YOUR GOAL>
Look through the lines below and copy each one that includes "list".

TASK INPUTS>

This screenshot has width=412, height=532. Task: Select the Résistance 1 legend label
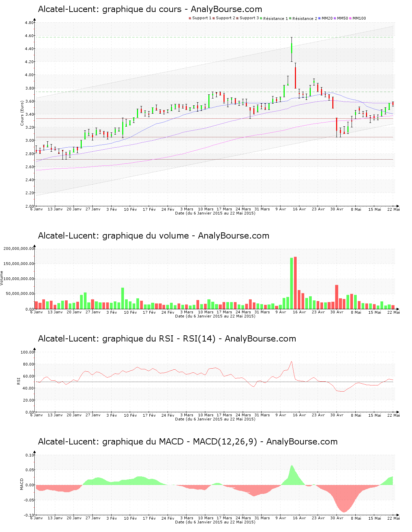point(275,19)
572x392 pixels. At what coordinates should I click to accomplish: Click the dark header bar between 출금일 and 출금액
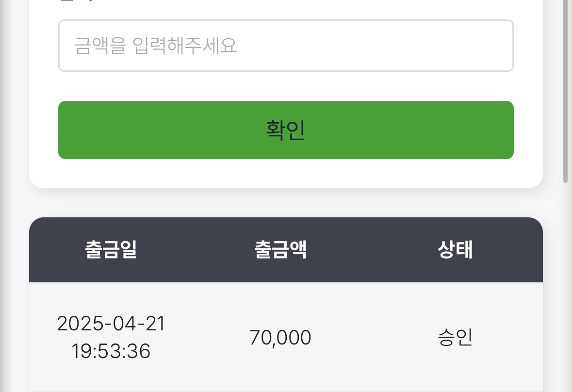[x=196, y=250]
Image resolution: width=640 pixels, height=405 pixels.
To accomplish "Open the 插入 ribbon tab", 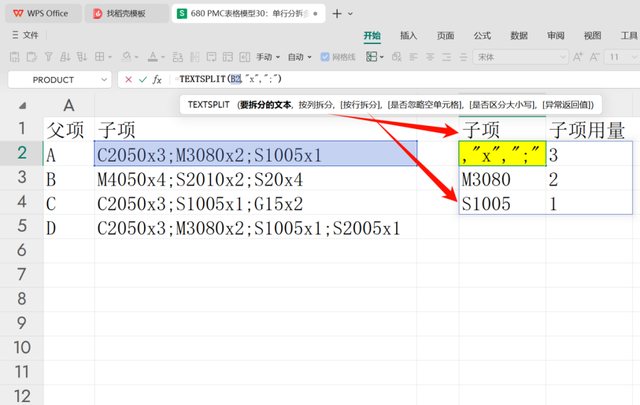I will coord(409,35).
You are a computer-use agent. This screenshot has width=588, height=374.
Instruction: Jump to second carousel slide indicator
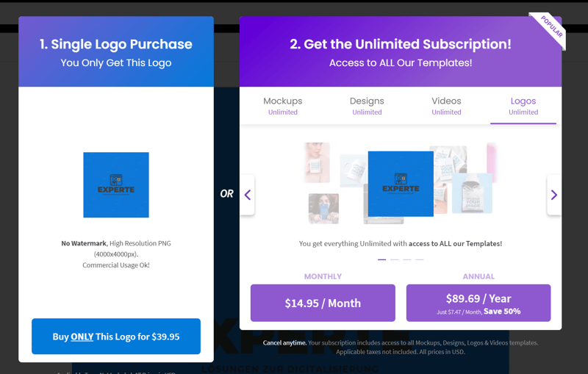coord(395,259)
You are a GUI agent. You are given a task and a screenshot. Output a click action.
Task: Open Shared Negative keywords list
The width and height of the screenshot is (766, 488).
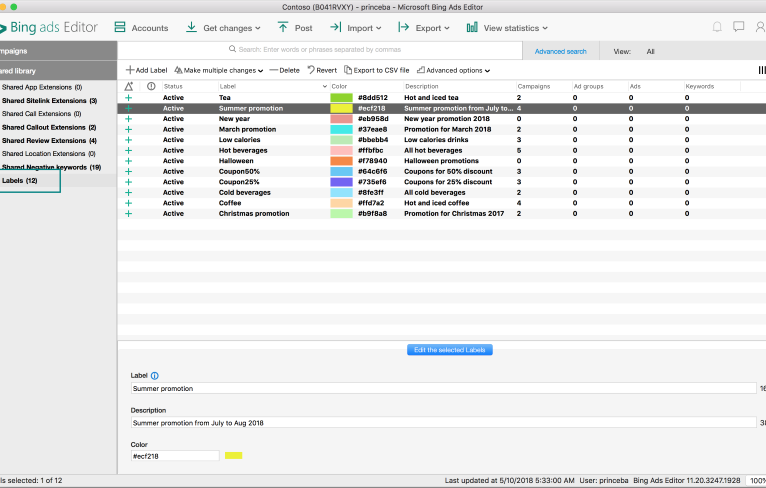point(51,167)
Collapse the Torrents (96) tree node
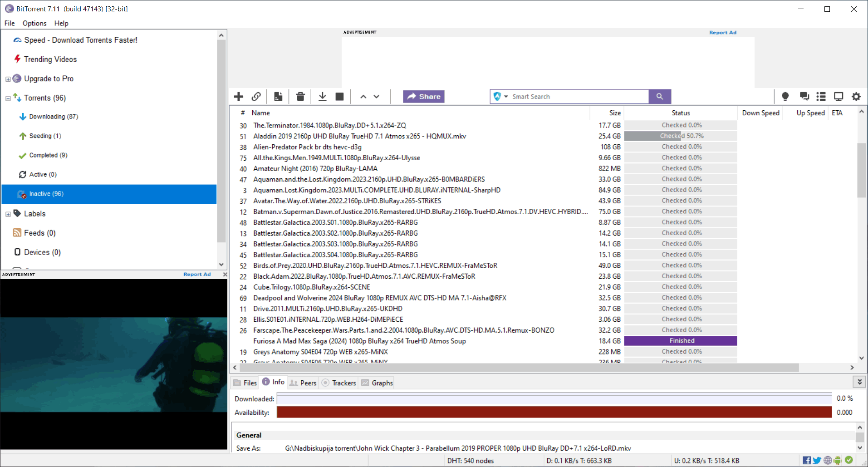 click(8, 98)
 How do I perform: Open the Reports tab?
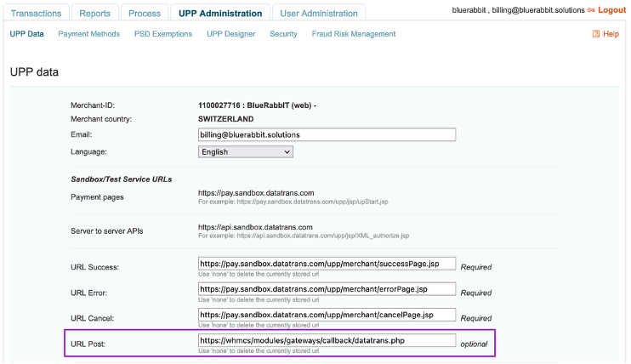94,14
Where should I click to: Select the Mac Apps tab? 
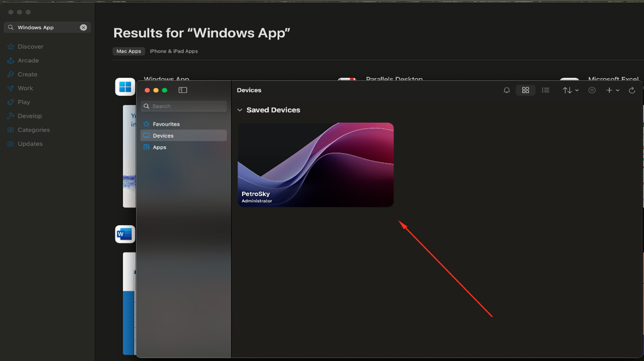click(128, 51)
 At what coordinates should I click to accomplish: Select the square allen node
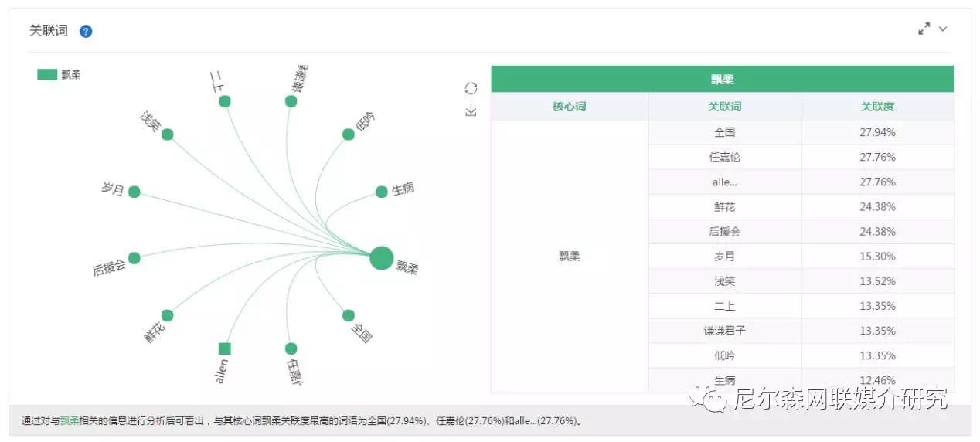[x=225, y=349]
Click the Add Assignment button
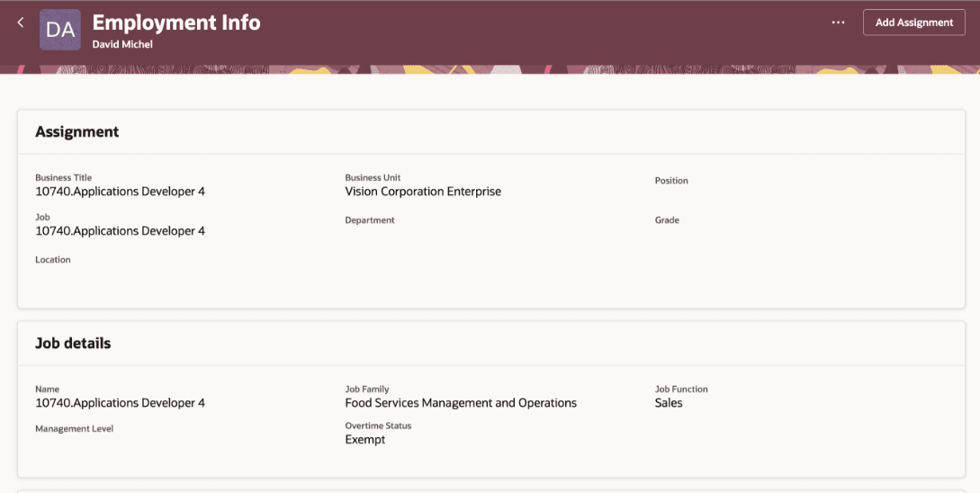This screenshot has height=493, width=980. tap(913, 22)
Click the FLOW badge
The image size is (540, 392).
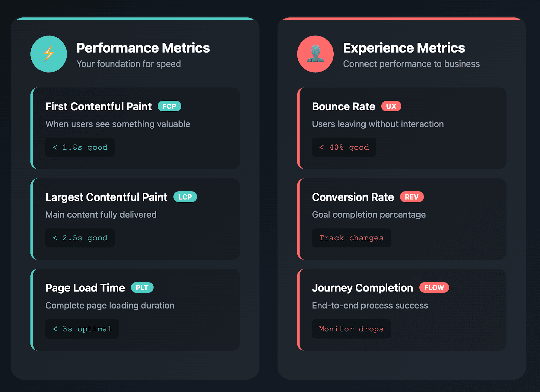[x=434, y=288]
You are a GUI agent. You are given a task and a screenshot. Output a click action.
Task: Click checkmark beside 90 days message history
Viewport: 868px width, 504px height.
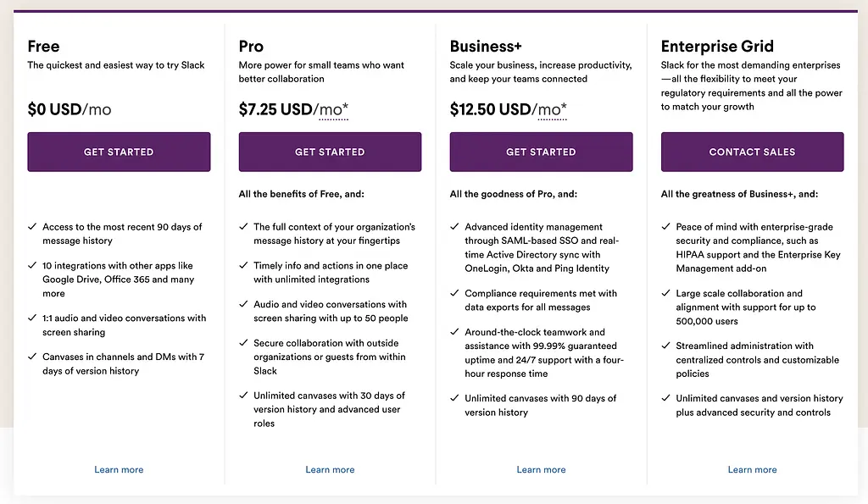32,226
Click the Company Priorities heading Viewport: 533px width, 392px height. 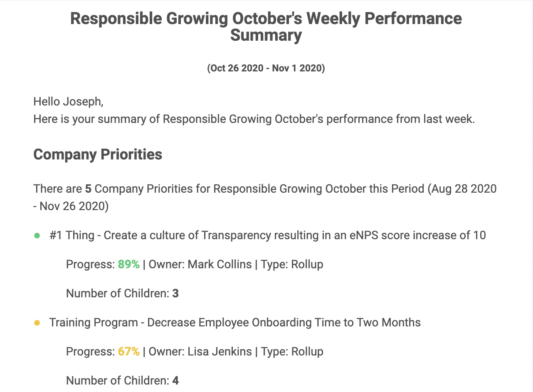click(x=98, y=154)
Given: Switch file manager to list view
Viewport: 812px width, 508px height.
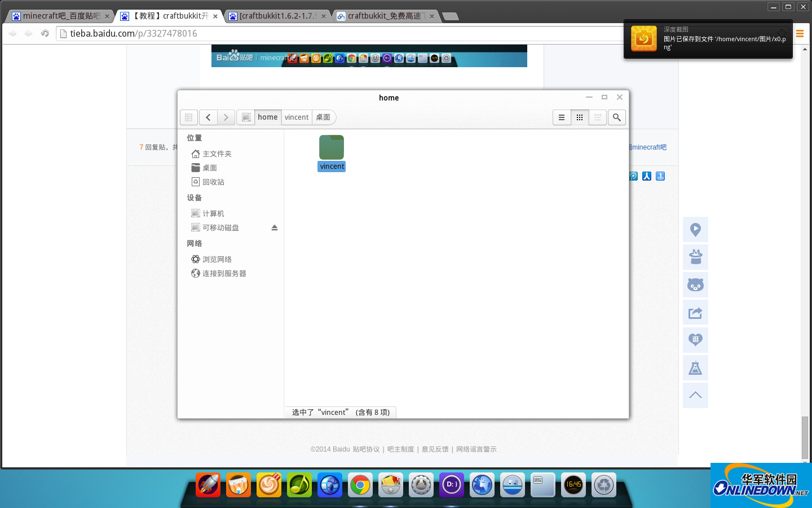Looking at the screenshot, I should [x=562, y=117].
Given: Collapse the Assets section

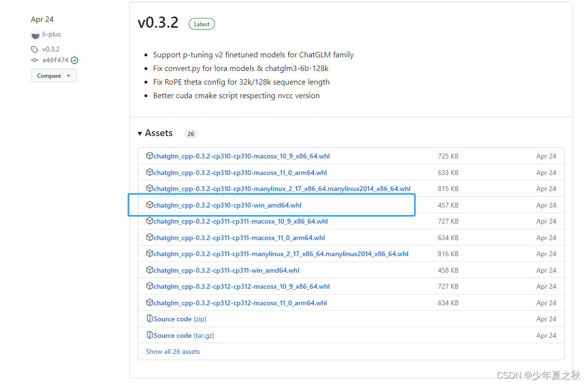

EXERCISE ANSWER>
Task: Open Shared Negative keywords list
Given: Switch file manager to list view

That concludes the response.